This is why the Ukrainian famine of the 1930s is a powerful political symbol for the Canadian right, as is the Chinese famine of 1959 to 1961. The first is commonly said to have resulted in the deaths of six to 10 million people, the second 15 to 20 million. But it also explains why other murderous catastrophes, similarly motivated by ideology, but by ideologies that don’t fit the prevailing right-wing narrative, are ignored and washed down the Memory Hole.

How useful a symbol is the Ukrainian famine in particular? Well, consider the Harper Government’s determination to build a brutally ugly “Victims of Communism” memorial on the front lawn of the Supreme Court of Canada, and the Trudeau government’s cautious efforts to slide the project to a back burner without quite turning off the heat.

 

 

As the Conservatives exploited and the Liberals warily understand, the memorial is popular with certain voter blocks.
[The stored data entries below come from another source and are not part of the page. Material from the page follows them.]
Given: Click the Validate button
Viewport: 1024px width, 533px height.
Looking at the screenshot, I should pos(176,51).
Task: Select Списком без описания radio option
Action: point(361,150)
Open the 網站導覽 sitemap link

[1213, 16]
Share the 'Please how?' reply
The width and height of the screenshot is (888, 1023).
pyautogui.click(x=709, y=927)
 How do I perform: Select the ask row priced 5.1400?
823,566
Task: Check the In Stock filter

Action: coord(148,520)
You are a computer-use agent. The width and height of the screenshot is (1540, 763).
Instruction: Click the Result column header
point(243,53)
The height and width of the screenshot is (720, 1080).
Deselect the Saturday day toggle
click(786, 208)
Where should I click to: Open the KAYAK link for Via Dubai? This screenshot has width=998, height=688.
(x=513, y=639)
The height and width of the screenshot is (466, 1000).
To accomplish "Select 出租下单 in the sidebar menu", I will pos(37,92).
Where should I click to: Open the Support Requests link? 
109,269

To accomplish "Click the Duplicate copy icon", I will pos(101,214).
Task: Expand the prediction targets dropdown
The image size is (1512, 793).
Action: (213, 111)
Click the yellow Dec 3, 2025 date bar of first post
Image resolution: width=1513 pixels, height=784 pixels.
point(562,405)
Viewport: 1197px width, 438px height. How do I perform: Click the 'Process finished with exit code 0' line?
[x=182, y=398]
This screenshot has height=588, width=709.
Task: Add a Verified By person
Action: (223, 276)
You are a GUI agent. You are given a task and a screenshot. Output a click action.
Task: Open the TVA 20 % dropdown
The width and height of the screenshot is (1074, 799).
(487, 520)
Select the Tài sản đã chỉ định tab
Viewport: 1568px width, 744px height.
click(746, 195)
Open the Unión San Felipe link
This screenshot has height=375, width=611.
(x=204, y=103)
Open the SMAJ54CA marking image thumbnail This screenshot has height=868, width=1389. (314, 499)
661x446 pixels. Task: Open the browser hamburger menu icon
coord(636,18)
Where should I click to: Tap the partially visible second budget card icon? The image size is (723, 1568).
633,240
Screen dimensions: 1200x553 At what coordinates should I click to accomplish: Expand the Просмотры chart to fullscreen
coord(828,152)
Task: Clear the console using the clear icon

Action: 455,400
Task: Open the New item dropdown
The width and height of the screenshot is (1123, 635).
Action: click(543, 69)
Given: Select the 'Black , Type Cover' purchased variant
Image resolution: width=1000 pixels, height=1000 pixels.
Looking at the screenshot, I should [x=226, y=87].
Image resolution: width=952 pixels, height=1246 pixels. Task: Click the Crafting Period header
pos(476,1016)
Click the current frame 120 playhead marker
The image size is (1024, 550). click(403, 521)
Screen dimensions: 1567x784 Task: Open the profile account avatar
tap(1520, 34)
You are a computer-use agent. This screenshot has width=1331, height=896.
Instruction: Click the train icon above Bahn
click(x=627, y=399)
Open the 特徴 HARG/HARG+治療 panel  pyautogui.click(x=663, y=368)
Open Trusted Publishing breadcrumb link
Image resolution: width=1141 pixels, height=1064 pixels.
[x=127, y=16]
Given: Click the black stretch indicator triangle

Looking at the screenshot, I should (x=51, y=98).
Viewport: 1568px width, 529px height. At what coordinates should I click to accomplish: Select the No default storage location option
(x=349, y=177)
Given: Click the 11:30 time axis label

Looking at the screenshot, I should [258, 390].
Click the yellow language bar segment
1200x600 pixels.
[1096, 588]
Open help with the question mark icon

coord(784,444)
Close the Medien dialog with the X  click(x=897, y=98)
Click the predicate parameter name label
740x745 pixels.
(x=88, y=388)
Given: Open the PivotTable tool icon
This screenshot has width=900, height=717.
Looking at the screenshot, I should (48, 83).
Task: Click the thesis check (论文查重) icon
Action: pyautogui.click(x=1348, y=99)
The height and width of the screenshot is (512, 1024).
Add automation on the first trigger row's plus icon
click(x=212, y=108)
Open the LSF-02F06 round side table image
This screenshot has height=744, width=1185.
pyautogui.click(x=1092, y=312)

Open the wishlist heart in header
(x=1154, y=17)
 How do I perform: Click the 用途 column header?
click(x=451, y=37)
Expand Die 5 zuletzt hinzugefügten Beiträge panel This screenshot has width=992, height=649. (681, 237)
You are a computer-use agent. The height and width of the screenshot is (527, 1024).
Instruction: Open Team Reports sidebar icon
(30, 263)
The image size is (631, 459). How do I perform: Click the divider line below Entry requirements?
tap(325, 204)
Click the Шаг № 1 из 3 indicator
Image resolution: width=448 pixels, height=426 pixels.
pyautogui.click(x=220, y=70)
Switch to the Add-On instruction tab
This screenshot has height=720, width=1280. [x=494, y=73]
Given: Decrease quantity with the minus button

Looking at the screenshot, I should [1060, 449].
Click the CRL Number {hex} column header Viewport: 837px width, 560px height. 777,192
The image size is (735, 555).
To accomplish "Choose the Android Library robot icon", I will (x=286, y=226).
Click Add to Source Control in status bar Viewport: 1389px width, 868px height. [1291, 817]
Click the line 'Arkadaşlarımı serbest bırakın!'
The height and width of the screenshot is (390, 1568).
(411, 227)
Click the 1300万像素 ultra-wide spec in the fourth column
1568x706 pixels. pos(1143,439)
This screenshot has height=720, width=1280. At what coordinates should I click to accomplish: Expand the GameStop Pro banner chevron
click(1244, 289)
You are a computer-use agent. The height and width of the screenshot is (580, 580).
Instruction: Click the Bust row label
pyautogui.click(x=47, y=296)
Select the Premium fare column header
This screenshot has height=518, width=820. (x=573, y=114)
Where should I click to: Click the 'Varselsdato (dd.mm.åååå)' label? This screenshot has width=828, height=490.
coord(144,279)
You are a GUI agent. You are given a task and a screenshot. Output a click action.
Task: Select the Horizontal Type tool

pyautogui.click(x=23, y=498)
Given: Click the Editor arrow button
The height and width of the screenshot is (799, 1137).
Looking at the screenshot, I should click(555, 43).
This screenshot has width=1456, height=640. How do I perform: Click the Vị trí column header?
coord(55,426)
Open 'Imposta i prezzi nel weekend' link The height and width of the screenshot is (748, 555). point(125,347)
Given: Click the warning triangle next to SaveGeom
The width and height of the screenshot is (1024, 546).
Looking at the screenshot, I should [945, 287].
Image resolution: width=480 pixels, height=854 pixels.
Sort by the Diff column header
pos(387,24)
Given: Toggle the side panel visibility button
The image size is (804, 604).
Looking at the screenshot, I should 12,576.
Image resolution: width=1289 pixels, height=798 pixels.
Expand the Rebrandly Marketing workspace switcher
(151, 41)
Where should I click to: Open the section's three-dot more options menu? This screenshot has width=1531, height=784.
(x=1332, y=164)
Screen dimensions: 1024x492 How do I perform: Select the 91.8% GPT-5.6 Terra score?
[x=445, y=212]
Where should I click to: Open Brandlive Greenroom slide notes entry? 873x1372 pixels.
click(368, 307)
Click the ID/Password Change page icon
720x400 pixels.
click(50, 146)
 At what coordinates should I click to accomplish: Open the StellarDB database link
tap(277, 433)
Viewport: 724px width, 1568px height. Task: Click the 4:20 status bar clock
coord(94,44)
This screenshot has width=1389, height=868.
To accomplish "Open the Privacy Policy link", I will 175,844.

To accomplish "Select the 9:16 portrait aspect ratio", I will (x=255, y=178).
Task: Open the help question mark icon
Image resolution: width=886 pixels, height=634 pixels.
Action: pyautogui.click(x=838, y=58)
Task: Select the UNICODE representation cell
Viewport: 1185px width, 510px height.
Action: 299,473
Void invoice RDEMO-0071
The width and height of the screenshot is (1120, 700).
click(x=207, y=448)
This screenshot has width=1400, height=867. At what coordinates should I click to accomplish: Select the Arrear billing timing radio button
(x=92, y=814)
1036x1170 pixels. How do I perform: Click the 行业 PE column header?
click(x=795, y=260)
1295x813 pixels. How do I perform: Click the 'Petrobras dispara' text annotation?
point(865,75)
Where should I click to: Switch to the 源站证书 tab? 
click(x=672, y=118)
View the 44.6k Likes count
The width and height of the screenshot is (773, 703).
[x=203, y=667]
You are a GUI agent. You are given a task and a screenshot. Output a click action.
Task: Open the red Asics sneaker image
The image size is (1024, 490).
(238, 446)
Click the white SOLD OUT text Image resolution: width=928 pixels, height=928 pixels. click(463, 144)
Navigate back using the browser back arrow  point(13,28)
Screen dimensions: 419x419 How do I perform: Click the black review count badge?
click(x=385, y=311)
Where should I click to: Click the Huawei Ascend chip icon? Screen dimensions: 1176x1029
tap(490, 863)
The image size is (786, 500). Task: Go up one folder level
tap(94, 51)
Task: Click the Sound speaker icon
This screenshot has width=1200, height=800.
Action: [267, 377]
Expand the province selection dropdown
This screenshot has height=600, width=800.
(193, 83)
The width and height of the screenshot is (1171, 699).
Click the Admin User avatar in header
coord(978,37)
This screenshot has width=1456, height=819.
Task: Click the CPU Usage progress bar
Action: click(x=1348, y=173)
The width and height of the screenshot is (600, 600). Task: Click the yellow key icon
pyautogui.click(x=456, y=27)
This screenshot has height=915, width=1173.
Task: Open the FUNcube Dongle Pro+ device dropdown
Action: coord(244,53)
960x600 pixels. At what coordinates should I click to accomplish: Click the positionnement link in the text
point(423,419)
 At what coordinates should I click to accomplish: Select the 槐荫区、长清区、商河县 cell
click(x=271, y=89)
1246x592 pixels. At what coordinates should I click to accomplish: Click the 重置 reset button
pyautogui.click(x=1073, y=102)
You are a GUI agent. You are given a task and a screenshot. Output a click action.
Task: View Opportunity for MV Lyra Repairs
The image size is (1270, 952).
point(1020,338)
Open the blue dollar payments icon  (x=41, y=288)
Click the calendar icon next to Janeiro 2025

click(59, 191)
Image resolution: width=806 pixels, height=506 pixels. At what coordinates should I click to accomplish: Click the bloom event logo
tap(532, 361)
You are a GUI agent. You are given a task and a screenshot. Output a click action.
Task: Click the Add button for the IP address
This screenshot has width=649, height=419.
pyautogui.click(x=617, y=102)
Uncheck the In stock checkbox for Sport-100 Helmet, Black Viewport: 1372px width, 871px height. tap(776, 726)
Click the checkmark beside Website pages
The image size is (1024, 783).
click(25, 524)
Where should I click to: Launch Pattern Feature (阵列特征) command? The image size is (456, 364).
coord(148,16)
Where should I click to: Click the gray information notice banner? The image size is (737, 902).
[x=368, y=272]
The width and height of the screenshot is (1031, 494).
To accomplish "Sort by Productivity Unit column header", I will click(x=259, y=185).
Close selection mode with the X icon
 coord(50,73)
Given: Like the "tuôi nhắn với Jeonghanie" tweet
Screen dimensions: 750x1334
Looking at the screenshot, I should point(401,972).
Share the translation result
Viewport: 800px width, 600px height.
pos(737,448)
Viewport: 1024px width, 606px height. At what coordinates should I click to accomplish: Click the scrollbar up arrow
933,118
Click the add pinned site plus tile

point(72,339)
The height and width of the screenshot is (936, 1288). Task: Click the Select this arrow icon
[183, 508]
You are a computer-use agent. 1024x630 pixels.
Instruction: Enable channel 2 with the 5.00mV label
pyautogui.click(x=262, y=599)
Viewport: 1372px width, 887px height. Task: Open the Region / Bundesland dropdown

But the purpose of the memorial at a moment in history when the NDP formed the Opposition was the same as that of the nine MLAs’ blog post: to entrench the false narrative that social democracy inevitably leads to collectivist totalitarianism. In other words, to connect dots that aren’t connected.

The Ukrainian famine of the 1930s — an undeniable historical reality — is a particular issue in Alberta because of the large population descended from Ukrainian immigrants in this province, which has kept the memory of these tragic events alive.

But it is also an issue here because, in a jurisdiction recently dominated by highly ideological right-wingers, it conveniently reinforced the nonsensical market fundamentalist narrative of the Harper Conservatives and Wildrose Party (who are usually the same people) that modest redistributive measures reduce our “freedom” and thus lead to catastrophe, when in reality they do the opposite.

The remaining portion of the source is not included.